◆キャラクターの心を乗せる“歌人のような俳優”

 歌人があるひとりを想うとき、力強い一首ができあがる。それが多くの読み手の「心にすっと溶け込む歌」だ。73回で工場を立て直すことになった舞に貴司が葉書で送った一首「君が行く 新たな道を 照らすよう 千億の星に 頼んでおいた」は、歌集のために用意された300首のうち、唯一の恋の歌だった。

 歌人の俵万智は、この一首を自身のTwitterで絶賛し、恋するその人のために、「頼んでおいた」という距離感が絶妙だと評した。

チェリまほ
©豊田悠/SQUARE ENIX・「チェリまほ THE MOVIE」製作委員会
 幼なじみから恋人になり、やがて結婚する。第21週97回は、目頭が熱くなった。だって、『チェリまほ THE MOVIE 〜30歳まで童貞だと魔法使いになれるらしい〜』(2022年)以来の、赤楚君が演じる結婚式の場面なのだ。

 結婚式のあとの夜、夫婦団らんの中、貴司は言う。
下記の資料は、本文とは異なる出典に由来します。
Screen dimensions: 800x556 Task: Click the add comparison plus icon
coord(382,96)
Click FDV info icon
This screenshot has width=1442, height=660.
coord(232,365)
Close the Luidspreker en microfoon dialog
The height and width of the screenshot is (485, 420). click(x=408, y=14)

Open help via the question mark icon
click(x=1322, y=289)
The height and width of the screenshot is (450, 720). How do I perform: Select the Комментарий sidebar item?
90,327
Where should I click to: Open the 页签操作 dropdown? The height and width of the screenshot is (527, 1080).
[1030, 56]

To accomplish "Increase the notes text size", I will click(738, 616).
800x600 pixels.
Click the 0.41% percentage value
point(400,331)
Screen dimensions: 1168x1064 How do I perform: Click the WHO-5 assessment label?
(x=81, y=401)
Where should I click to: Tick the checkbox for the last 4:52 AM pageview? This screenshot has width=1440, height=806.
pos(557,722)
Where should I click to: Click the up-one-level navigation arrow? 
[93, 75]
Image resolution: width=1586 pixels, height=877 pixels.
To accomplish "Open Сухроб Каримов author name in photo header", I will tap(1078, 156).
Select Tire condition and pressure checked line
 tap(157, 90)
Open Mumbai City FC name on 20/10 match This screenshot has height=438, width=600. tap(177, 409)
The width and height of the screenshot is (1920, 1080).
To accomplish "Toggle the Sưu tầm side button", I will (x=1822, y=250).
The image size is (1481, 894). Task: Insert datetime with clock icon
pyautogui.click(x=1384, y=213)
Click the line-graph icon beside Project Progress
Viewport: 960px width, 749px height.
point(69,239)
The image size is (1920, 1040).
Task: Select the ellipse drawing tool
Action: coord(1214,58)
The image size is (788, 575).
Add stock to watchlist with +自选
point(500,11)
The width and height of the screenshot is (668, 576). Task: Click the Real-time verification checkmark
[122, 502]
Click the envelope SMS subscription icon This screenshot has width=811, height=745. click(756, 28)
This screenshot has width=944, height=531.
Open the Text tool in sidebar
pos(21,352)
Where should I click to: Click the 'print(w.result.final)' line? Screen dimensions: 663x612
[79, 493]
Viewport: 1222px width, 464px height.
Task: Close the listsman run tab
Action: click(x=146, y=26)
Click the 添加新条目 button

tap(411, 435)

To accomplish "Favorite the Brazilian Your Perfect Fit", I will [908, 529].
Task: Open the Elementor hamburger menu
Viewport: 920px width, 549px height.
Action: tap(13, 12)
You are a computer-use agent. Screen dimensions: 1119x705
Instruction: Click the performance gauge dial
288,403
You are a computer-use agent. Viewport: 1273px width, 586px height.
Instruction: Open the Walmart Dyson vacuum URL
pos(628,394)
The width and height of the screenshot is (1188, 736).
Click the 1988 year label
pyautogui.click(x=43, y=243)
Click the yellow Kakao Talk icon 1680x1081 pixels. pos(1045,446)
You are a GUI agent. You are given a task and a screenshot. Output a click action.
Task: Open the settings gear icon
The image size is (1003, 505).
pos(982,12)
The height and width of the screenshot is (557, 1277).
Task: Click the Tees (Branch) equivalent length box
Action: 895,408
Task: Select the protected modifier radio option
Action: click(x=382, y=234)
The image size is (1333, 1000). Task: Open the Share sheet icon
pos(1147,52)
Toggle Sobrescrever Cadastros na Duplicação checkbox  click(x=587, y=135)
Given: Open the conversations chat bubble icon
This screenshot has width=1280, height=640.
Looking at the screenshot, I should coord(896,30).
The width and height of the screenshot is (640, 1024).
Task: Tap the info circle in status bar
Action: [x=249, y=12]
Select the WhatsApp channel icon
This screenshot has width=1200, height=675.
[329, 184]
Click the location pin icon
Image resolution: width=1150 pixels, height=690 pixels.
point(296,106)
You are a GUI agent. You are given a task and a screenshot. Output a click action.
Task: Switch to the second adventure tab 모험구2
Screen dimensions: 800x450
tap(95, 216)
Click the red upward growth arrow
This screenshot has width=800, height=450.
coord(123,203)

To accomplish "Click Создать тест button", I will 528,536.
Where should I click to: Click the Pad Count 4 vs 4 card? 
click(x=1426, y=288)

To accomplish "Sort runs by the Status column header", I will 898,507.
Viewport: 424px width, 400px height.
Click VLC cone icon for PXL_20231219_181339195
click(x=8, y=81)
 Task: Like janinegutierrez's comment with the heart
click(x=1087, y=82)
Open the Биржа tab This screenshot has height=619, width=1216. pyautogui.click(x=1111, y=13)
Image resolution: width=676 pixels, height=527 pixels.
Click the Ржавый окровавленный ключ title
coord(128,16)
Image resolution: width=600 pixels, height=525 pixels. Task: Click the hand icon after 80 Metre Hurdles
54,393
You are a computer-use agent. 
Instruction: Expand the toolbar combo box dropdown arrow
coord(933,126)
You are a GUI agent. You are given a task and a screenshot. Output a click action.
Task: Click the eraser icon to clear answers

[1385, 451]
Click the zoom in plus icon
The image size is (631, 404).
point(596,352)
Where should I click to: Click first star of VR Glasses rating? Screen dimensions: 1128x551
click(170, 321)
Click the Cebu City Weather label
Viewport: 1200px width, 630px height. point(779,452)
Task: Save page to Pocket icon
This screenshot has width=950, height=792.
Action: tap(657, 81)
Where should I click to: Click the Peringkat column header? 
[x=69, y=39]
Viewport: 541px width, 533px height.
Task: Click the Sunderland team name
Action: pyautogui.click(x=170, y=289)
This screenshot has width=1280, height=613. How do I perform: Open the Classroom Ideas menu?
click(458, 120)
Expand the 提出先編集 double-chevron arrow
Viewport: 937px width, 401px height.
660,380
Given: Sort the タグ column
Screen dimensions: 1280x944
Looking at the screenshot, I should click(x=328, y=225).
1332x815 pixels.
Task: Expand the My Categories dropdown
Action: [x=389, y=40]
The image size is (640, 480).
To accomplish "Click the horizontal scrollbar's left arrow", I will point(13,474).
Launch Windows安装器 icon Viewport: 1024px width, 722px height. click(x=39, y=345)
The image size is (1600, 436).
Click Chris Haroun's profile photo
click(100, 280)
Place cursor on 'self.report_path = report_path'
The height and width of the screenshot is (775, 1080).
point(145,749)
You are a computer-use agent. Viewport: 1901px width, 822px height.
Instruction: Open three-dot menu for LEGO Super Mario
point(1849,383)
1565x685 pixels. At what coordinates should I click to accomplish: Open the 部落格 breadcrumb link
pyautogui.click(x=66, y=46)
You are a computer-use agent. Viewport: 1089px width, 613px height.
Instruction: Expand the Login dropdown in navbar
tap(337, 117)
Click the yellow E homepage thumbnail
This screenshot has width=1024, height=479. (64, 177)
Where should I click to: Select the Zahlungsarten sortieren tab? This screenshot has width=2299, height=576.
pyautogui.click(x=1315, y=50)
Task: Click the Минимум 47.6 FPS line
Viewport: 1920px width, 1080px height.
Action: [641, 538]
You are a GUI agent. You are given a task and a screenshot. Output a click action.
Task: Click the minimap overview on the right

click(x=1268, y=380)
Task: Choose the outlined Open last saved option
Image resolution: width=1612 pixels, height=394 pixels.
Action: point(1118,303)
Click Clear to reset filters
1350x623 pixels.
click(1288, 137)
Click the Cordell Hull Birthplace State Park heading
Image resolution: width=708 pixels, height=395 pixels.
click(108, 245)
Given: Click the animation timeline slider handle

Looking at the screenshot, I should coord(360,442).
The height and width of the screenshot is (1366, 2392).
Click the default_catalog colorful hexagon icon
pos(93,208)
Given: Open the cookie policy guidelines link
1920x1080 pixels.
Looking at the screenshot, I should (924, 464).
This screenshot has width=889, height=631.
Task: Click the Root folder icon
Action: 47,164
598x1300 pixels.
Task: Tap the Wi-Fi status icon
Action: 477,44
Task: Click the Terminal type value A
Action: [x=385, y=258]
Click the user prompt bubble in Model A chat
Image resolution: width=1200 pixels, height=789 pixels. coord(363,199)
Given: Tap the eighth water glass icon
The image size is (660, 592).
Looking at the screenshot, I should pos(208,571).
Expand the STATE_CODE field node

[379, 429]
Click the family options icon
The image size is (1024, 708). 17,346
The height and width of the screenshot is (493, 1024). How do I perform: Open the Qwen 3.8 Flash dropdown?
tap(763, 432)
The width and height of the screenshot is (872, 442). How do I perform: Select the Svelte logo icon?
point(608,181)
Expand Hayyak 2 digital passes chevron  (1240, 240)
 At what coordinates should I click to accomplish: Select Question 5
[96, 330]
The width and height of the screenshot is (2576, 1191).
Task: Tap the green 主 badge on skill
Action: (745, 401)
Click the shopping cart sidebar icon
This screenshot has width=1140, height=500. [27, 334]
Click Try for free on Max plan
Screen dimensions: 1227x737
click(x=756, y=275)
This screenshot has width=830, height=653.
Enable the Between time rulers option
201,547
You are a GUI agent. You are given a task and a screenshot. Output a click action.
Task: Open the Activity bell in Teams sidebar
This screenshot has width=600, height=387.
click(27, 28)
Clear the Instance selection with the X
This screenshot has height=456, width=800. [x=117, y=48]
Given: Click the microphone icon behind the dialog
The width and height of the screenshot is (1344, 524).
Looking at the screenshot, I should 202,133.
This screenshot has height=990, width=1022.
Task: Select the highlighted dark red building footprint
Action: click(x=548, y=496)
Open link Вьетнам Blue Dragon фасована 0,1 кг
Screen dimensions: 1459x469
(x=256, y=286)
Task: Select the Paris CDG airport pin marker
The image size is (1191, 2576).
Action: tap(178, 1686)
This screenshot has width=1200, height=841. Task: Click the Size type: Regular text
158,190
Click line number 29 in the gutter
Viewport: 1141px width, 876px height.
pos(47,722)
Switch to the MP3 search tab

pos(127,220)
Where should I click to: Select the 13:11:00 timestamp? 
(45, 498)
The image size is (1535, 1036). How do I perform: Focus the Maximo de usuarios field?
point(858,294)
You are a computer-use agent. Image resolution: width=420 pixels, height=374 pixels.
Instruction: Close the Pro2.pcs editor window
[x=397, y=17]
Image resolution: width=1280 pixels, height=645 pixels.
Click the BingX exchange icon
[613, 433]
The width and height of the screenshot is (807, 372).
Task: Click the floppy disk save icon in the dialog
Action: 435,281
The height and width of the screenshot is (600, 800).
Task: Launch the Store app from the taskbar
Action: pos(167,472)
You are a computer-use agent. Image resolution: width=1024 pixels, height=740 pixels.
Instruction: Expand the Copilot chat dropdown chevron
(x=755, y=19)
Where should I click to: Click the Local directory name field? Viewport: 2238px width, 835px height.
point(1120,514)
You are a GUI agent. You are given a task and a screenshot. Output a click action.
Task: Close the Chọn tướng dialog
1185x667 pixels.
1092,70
「この幸せ、歌の中に閉じ込めよう思っててな」。

 短歌(同時に歌人の言葉)が人の心を表現しやすいのだとすると、赤楚は、演じるキャラクターの心を乗せる俳優だ。迫真の演技とか感情過多な演技のスタイルとは全然違う。役と対話を続けた結果として気持ちを自然と乗せられる。短歌を志す若き青年から夫へ。そして父に。これだけの変化を常に水平のとれた演技を保てたなんて。赤楚の演技スタイルは貴司そのもので、まるで“歌人のような俳優”ではないか。